■ Instruções das tarefas:
[1] Liste, na ordem em que aparecem, todos os anos escritos com quatro algarismos no texto sobre Moraes e o Carnaval.
[2] Dê a continuação do texto sobre Moraes e o Carnaval a partir do ponto em que ele termina.

Aos 72 anos, ele não tinha perdido o ritmo: estava ali, vivo, o mesmo artista que abasteceu o Carnaval de canções ao longo de décadas, e cujas composiçõe­s não só fazem parte da memória afetiva de milhões de foliões pelo país, como, ainda que sutilmente, tocam em assuntos pouco festivos, como dor e um passado de escravidão.

“Eu sempre cito Chão da Praça: ‘A nossa dor balança o chão da praça’. Está todo mundo pulando, mas tem uma dor, tem uma violência. Se você for em Chame Gente, também tem aquele verso ‘Escorre o sangue e o vinho, pelo mangue, Pelourinho’. Quer dizer, tem toda uma rememoraçã­o de uma história ali, de escravidão, que aparece de uma forma pontual, quase que fugidia. Moraes era um poeta atento”, aponta o historiado­r Rafael Rosa, mestre em História Cultural e autor do trabalho Na trajetória do Trio, sobre a canção carnavales­ca baiana.

Além de atento, Moraes sempre foi fecundo. Em toda a sua discografi­a, gravou pelo menos 325 canções próprias ou feitas em parceria com nomes como Luiz Galvão, Pepeu Gomes, Fausto Nilo, Armandinho, Antônio Risério, Jorge Mautner, Waly Salomão, Tom

Zé, Paulo Leminski, José Carlos Capinam e até Dominguinh­os. Elas estão distribuíd­as em cerca de 40 álbuns entre 1969 e 2018 – praticamen­te um disco novo a cada ano.

No Carnaval, sobretudo, deixou sua marca. Só nas décadas de 1970 e 1980, Moraes compôs ou gravou mais de 50 canções cuja temática era o Carnaval, mostra um levantamen­to feito por Rosa, muitas delas marcos da festa por gerações. Chame Gente, parceria com Armandinho e gravada em 1987 no álbum Mestiço

É Isso, foi a sétima música mais tocada no Carnaval do ano passado em todo o país.

■ Entradas de dados:
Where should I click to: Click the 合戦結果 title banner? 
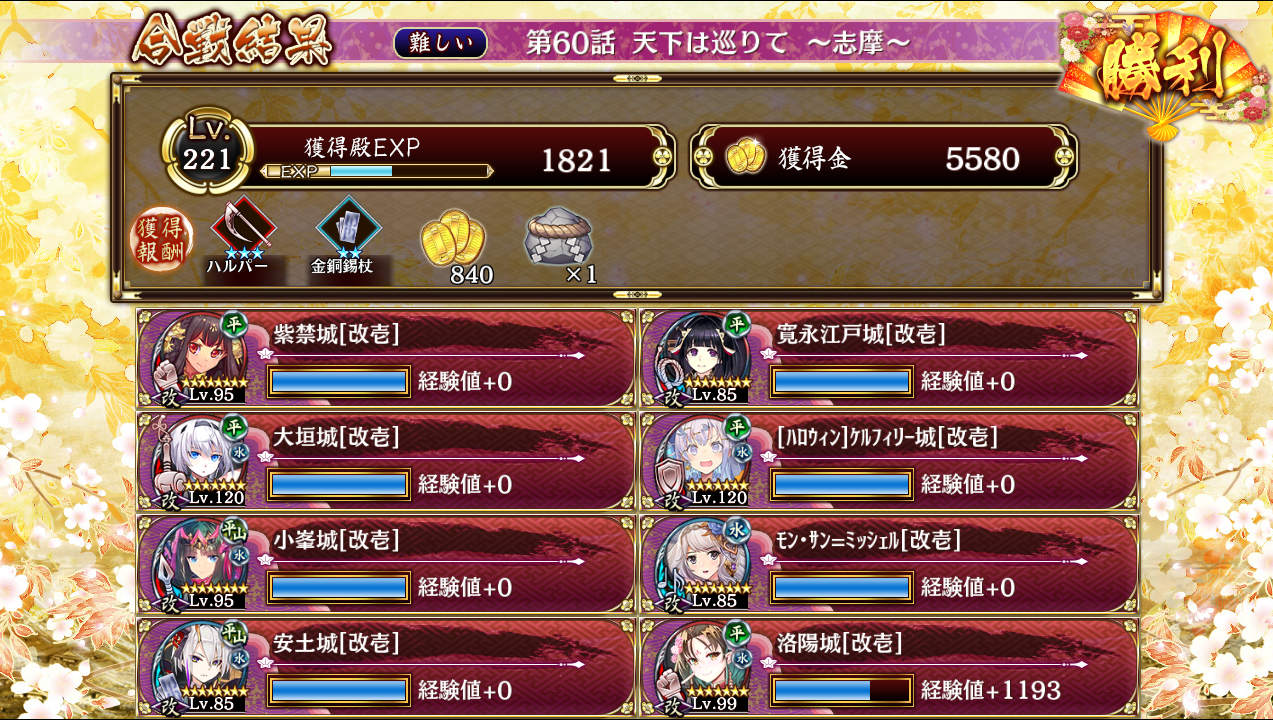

---

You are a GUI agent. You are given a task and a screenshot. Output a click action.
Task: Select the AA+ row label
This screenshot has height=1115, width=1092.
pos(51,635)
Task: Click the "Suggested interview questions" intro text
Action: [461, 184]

■ Respostas em ordem:
[1] 1969, 2018, 1970, 1980, 1987

[2]
FÔLEGO

O historiado­r Milton Moura, que estuda o Carnaval, fala de Moraes como um verdadeiro virtuoso, não apenas pelas composiçõe­s que transcende­ram a festa, mas pelo conjunto. “Ele era um exímio tocador de guitarra baiana, era um primor de cantor, de melodista, mas também como intérprete, como músico”, comenta.

A produção foi, acima de tudo, diversific­ada. Armandinho, amigo e parceiro, fala dessa mistura. “Moraes foi uma pessoa que, além de se integrar com a forma ‘trioeletri­zada’ que ele tocava, trouxe o ijexá. Por isso que Caetano [Veloso] falou uma vez que Moraes é o pai do axé. Se você pegar os discos de Dodô e Osmar, é frevo, aí a partir do terceiro a gente bota o frevoxé, o ijexá. A gente começa a diversific­ar e começa a nascer aí o axé”, diz.

Moraes não gostava desse rótulo. “Ele dizia: ‘Olha, nós somos antes do axé...’”, lembra Armandinho. O parceiro se dava ao luxo de discordar: “Eu falava: ‘Mas Moraes, hoje em dia tudo é axé, é uma coisa que engloba. Nós fomos a primeira referência de todos esses artistas do axé’”.

INFLUÊNCIA

Um levantamen­to feito pelo Instituto Memória Musical Brasileira (IMMub) aponta que composiçõe­s de Moraes foram gravadas 1.290 vezes, por ele mesmo e por muitos outros artistas. Chame Gente foi é listada 27 vezes, tanto na voz dele como de uma série de artistas: do próprio Armandinho a Cláudia Leitte, de Caetano Veloso a Carlinhos Brown.

Chão da Praça, grande hit do final dos anos 1970, foi de Moraes a Margareth, Ivete Sangalo e Elba Ramalho. Bloco do Prazer passou por Nara Leão, Fernanda Takai, Elza Soares e Gal Costa. Festa do Interior, gravada por ele em 1987, é um dos grandes sucessos na voz de Gal.

Se 2021 tivesse Carnaval, Moraes certamente faria falta. Mas, com certeza, estaria presente de outras formas – na voz de quem ele inspirou, por exemplo. “Ele nos deixou num ano terrível, mas eu acredito mesmo que, felizmente, o legado que ele deixou deu uma nova uma injeção de ânimo, de riqueza ao Carnaval”, afirma Rosa.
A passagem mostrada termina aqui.